▸ **GIVEN DATA**:
begin
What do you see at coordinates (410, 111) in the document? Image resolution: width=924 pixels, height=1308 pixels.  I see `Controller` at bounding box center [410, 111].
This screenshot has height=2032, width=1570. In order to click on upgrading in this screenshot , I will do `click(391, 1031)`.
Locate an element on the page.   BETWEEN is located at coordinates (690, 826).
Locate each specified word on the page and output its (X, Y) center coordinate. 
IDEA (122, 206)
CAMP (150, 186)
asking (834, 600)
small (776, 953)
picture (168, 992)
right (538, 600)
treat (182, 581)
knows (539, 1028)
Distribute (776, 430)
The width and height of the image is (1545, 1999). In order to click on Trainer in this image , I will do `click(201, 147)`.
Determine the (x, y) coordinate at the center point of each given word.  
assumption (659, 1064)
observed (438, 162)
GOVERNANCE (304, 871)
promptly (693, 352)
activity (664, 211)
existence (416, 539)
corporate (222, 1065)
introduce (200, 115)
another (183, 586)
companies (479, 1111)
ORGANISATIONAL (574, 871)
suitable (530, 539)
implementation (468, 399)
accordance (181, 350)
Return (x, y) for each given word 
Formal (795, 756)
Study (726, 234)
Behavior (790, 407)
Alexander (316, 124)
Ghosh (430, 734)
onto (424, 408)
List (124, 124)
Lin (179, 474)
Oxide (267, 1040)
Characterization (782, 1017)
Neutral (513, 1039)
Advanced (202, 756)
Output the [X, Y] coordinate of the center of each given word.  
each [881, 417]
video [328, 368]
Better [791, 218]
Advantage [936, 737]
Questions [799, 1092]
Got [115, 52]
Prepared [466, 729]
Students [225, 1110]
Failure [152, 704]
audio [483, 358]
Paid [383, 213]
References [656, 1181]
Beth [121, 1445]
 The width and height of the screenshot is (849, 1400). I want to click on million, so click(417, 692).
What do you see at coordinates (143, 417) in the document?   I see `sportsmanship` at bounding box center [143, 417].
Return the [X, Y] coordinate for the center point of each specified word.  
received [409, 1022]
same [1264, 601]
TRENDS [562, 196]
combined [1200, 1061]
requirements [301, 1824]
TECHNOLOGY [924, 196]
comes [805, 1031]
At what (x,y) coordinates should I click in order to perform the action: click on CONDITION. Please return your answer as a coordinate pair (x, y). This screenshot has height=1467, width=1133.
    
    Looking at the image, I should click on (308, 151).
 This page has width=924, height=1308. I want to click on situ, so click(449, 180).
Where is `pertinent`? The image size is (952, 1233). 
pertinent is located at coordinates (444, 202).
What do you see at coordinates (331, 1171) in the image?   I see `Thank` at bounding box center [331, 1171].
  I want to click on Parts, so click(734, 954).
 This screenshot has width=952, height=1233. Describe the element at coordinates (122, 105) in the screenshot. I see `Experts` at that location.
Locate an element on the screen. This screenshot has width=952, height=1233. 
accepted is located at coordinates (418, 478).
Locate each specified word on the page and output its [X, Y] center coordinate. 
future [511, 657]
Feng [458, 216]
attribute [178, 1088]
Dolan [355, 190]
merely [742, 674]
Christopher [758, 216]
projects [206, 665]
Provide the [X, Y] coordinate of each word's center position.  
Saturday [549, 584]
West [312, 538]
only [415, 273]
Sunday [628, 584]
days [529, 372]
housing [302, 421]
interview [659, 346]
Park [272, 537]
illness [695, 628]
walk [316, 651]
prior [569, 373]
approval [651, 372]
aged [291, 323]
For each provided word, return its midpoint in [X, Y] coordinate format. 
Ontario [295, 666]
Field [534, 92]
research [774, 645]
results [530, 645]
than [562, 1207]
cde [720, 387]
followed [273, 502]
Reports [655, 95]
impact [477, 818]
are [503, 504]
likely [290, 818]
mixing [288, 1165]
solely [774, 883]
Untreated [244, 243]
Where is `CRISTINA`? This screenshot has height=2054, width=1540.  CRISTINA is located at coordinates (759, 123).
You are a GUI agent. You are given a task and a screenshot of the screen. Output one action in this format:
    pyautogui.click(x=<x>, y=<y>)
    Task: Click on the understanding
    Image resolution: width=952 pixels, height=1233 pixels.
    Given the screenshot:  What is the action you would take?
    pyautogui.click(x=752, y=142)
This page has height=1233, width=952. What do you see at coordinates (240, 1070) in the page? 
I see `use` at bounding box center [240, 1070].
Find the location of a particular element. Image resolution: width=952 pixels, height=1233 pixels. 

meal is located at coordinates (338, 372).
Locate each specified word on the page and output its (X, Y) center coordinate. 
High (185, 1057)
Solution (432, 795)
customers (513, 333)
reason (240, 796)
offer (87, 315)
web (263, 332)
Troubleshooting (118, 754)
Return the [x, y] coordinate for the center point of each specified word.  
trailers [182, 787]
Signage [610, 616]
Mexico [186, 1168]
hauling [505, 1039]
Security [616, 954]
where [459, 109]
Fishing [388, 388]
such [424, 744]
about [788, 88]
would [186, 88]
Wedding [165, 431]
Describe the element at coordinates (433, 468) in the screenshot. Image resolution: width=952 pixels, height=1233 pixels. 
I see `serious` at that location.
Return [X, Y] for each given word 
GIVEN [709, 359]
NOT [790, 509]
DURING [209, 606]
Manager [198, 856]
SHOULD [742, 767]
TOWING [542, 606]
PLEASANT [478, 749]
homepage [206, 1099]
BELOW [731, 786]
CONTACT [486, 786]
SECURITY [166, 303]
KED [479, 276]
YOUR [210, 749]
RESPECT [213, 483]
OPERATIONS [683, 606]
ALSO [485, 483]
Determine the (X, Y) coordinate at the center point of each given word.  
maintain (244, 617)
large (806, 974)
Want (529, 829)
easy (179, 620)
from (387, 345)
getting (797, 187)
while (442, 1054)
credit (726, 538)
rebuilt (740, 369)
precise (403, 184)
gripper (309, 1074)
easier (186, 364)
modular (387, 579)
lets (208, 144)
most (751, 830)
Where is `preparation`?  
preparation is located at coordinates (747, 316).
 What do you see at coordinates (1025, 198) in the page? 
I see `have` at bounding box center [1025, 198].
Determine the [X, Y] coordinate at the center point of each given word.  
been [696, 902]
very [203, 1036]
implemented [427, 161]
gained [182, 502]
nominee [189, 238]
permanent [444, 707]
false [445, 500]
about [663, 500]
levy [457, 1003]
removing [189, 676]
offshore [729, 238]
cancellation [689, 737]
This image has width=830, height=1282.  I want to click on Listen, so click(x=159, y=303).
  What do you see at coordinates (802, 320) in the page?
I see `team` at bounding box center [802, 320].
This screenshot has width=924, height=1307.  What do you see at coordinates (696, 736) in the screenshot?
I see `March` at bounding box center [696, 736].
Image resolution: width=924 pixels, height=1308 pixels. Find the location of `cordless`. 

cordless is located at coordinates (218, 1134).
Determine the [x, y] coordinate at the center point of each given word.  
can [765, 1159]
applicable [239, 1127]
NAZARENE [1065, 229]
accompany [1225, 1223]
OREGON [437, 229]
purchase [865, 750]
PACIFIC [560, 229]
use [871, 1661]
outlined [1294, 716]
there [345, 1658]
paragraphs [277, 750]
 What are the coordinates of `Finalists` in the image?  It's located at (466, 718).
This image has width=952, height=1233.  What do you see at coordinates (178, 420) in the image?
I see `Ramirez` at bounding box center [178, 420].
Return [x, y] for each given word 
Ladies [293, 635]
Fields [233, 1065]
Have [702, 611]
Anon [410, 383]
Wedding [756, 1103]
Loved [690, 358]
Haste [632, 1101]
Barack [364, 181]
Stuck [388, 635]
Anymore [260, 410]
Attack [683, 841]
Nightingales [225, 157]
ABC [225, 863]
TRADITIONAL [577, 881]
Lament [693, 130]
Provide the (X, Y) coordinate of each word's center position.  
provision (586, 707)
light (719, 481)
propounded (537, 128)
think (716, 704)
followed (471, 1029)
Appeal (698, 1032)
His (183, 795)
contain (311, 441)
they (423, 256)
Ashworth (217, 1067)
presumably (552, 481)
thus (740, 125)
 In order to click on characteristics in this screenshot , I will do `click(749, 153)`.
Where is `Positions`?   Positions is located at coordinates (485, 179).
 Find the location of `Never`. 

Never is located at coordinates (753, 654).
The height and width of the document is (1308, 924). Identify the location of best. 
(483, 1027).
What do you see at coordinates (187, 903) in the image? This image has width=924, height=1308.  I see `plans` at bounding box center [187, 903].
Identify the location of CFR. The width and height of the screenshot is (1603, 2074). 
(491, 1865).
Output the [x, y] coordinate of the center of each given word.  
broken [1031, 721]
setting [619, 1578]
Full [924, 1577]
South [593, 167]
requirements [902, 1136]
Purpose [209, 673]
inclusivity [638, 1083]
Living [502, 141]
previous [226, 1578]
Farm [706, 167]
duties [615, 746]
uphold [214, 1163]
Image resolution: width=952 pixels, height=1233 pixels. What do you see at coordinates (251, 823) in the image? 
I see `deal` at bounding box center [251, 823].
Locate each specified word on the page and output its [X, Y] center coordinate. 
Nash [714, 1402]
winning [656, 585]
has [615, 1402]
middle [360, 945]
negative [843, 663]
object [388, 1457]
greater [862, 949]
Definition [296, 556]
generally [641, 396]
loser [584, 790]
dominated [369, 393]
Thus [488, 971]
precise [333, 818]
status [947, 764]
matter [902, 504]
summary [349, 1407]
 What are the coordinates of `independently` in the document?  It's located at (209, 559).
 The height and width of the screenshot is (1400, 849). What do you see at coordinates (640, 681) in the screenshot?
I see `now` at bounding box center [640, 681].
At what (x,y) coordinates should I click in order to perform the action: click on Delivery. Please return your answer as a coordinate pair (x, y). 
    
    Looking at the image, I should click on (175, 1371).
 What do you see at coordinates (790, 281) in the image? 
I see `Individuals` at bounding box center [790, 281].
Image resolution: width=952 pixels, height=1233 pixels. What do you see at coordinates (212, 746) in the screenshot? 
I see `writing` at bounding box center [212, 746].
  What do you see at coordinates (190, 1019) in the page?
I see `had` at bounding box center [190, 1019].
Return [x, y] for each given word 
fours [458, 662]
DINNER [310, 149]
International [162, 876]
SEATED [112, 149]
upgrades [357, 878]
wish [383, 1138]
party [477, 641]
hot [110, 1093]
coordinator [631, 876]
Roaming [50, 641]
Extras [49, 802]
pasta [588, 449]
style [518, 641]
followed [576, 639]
end
▸ **WHAT IS ASKED**:
Format the lines from the one containing "Prepared [466, 729]" through the one containing "pertinent is located", both included, as a Markdown table with the columns Row and Line. Give each line a row number and leave out blank lines.

▸ **RESULT**:
| Row | Line |
|---|---|
| 1 | Prepared [466, 729] |
| 2 | Students [225, 1110] |
| 3 | Failure [152, 704] |
| 4 | audio [483, 358] |
| 5 | Paid [383, 213] |
| 6 | References [656, 1181] |
| 7 | Beth [121, 1445] |
| 8 |  The width and height of the screenshot is (849, 1400). I want to click on million, so click(417, 692). |
| 9 | What do you see at coordinates (143, 417) in the document?   I see `sportsmanship` at bounding box center [143, 417]. |
| 10 | Return the [X, Y] coordinate for the center point of each specified word.   |
| 11 | received [409, 1022] |
| 12 | same [1264, 601] |
| 13 | TRENDS [562, 196] |
| 14 | combined [1200, 1061] |
| 15 | requirements [301, 1824] |
| 16 | TECHNOLOGY [924, 196] |
| 17 | comes [805, 1031] |
| 18 | At what (x,y) coordinates should I click in order to perform the action: click on CONDITION. Please return your answer as a coordinate pair (x, y). This screenshot has height=1467, width=1133. |
| 19 |     Looking at the image, I should click on (308, 151). |
| 20 |  This page has width=924, height=1308. I want to click on situ, so click(449, 180). |
| 21 | Where is `pertinent`? The image size is (952, 1233).  |
| 22 | pertinent is located at coordinates (444, 202). |